Nicole Didyk, MD says
If I am understanding you correctly, a healthcare provider signed your name on a release form to get some health information? And claimed that you actually signed the forms? That does not sound right, and I wonder if there is a misunderstanding. Sometimes an entity can sign a form that indicates that verbal consent has been received from an individual, but they should not be signing the individual’s name, they should be signing their own name and indicating that consent was obtained verbally. Sounds dubious to me, from the way you describe it, although I am not an expert in HIPAA.
Suong says
Can an Administrator from a personal care home suddenly tell my mentally ill son’s doctors not to give out any info. to his mother? I had a discussion with her the day before about putting him in a home closer to me so I can assist in his care. It appeared that she did not like the idea and wants to hang on to that money from the government she would be losing. The M.D.office said that the home called and said it has to do with the Hipaa law. This issue never came up in all the 30 years he has been sick.

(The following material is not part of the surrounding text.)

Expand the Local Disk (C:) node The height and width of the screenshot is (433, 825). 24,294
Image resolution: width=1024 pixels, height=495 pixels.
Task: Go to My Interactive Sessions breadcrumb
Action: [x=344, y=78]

In fact I still was able to talk to his M.D a couple of weeks ago. They always would inform my ex and me when he was sick in the hospita.l I was able to freely speak with his M.D. there. I’m on a fixed income and can’t afford lawyer fees to get my rights back. No one has legal guardian ship or power of attorney. We just never a problem before.
Nicole Didyk, MD says
Hi Suong and sorry to hear about the difficulties you are having. It sounds like a complicated situation and I don’t think I have enough information, or expertise to give you any education. Most of the issues with consent and capacity that I work with are in older adults who have had changes in cognition due to dementia. I hope you can find some guidance and be able to participate in your son’s care.
Dal says
Hello,
My older sister has POA of our Father, who has Alzheimer’s disease. He is in a memory care facility in Maryland. She is currently working out of the country for an unspecified period of time. In the event she were unavailable, I am authorized to act and step in her place. However, should I have certified copies of this documentation, such as his financial POA, health proxy/ hippa release form in my possession? Additionally, my sister and I have a strained relationship, and only communicate when needed.
Thank you for your help.
Nicole Didyk, MD says
Hi Dal. I think it is a good idea to have copies of these documents, but I don’t know that they need to be certified. It can save time in an emergency to be able to produce such important paperwork. I hope you never need to use it.